Since the intensity of the wave is its energy, the standing electron wave must within its own inertial refrence frame have an intensity determined by its rest mass. It thus has a centre-of-mass. When you view this wave from another reference frame, its energy is higher so that it has a higher mass-energy: But it still has a centre of mass. Therefore this centre-of-mass follows aclassical path even though the electron is now a coherent running wave that will diffract when it encounters a diffraction apparatus. Does the concept of rest mass still apply in this case?.

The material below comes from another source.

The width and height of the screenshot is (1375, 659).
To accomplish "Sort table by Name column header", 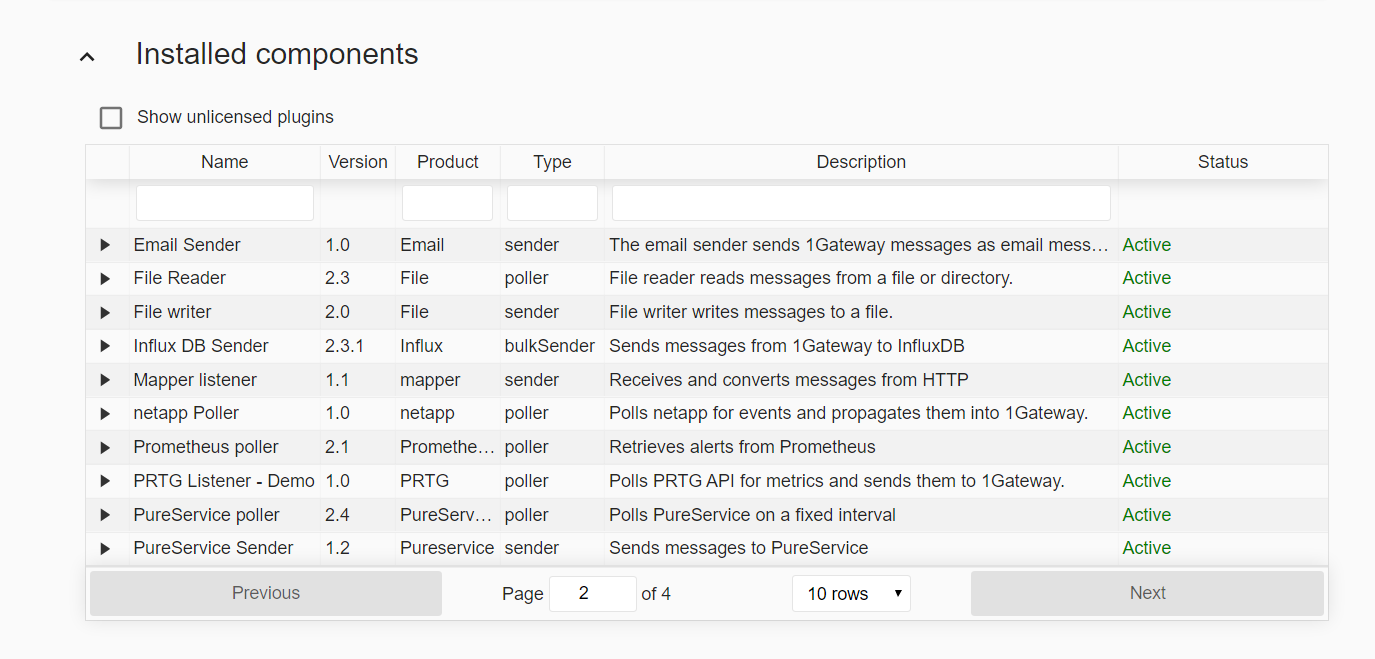I will pos(224,162).
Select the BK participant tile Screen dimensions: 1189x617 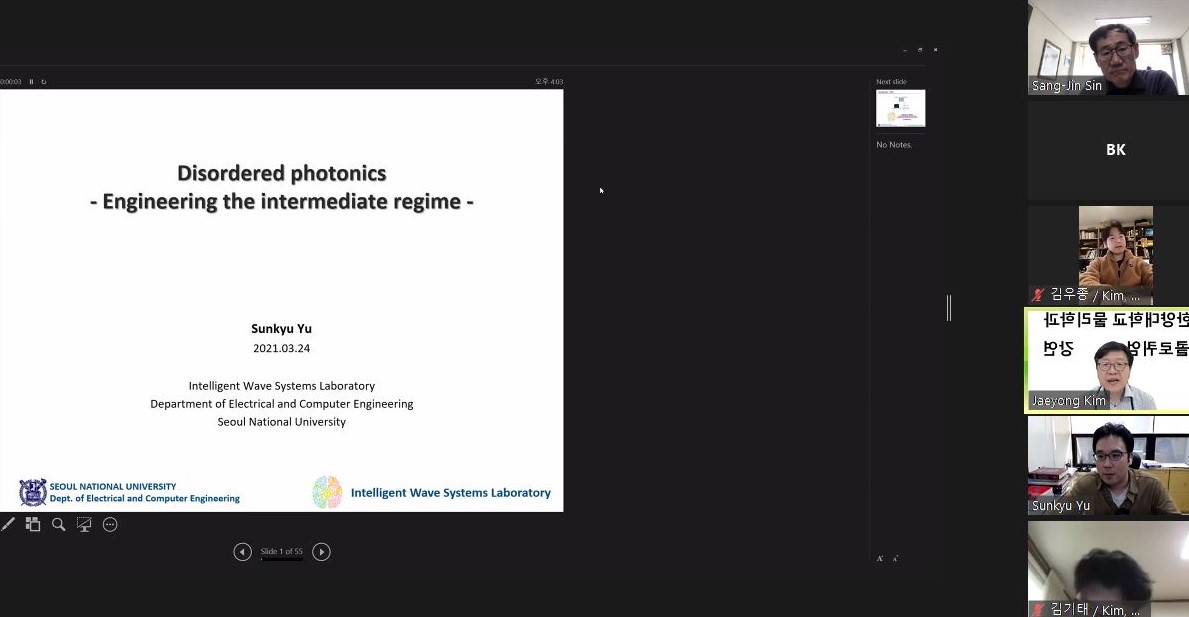click(x=1108, y=150)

Furthermore, a free electron has a minimum energy given by its rest mass. When the electron bonds with a proton to form a hydrogen atom its energy must become less than this minimum free energy. Thus, its rest masss energy MUST decrease. Now what happyjack has posted, is also the problem I am working on: The possibility that when an electron approaches light speed its mass energy does not become "infinity" but the electron becomes more like a light wave that has no rest mass energy.

I think that I can derive this directly from Maxwell's equations that it must be so, and also derive a "Schroedinger equation" which is more general in that it does not require rest mass as an input parameter. After all "rest mass" must be the solution of such an equation for a free electron that is stationary.

Just a few ideas which might, and I believe will, return physics to reality and stop us looking for a Higgs boson in order to explain mass energy. Mass energy is naturally there when an electromagnetic wave moves slower than the speed of light c. The equation you used above is totally commensurate with this conclusion.